Anyone who attended Field Day knows how outraged the student body is over the change in food regulations at schools. It was mentioned in almost every floor show, and the collective opinion is clear. Michelle Obama’s new act was put into place a while ago but only now are we seeing the effects. Last year, when students walked into school at 7 am, they looked forward to getting their muffin at the snack bar. Today, that favorite is no longer available, and students are angry, just as they were the year before when the big cookies were taken off the menu.
Frankly, kids are going to eat whatever they want. This law barely applies to Seaholm because half of the student body eats out for lunch and can get whatever junk food they want. Nothing is going to stop a student from getting a muffin on their way to school rather than buying it at school. In high schools, all this law is going to do is make sales of cafeteria foods plummet.
This law really matters in elementary and middle schools, where everyone eats in the cafeteria and the students are younger. If healthy eating habits can be instilled early on, the root of the problem is fixed. Heart disease is the number one killer of both men and women in the United States. The best way to protect our nation’s kids from heart disease is to teach them healthier eating habits. That’s why the new food regulations are applicable and helpful in elementary and middle schools, but not in high schools.

------------------------------------------------------------------------

• **Tasks to complete**:
1. Using the piece on school food rules, say whether each statement agrees with it. Answer yes or no, and quote the words that decide it.
(a) The muffin is no longer sold at the snack bar.
(b) The piece argues the law matters most in high schools.
(c) Heart disease is the leading killer of both men and women in the United States.
2. Answer these questions from the piece on school food rules.
(a) At what time did students walk into school last year?
(b) How much of the Seaholm student body eats out for lunch?
(c) What does the piece call the best way to protect kids from heart disease?
3. List every level of school that the piece on school food rules names.

• **Input data**:
------------------------------------------------------------------------

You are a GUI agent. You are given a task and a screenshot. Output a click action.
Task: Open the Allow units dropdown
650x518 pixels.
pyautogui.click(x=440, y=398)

------------------------------------------------------------------------

• **Answers for each item**:
1.
(a) Yes: "Today, that favorite is no longer available"
(b) No: "This law really matters in elementary and middle schools"
(c) Yes: "Heart disease is the number one killer of both men and women in the United States."

2.
(a) 7 am
(b) Half
(c) Teaching them healthier eating habits

3. Elementary schools, middle schools, high schools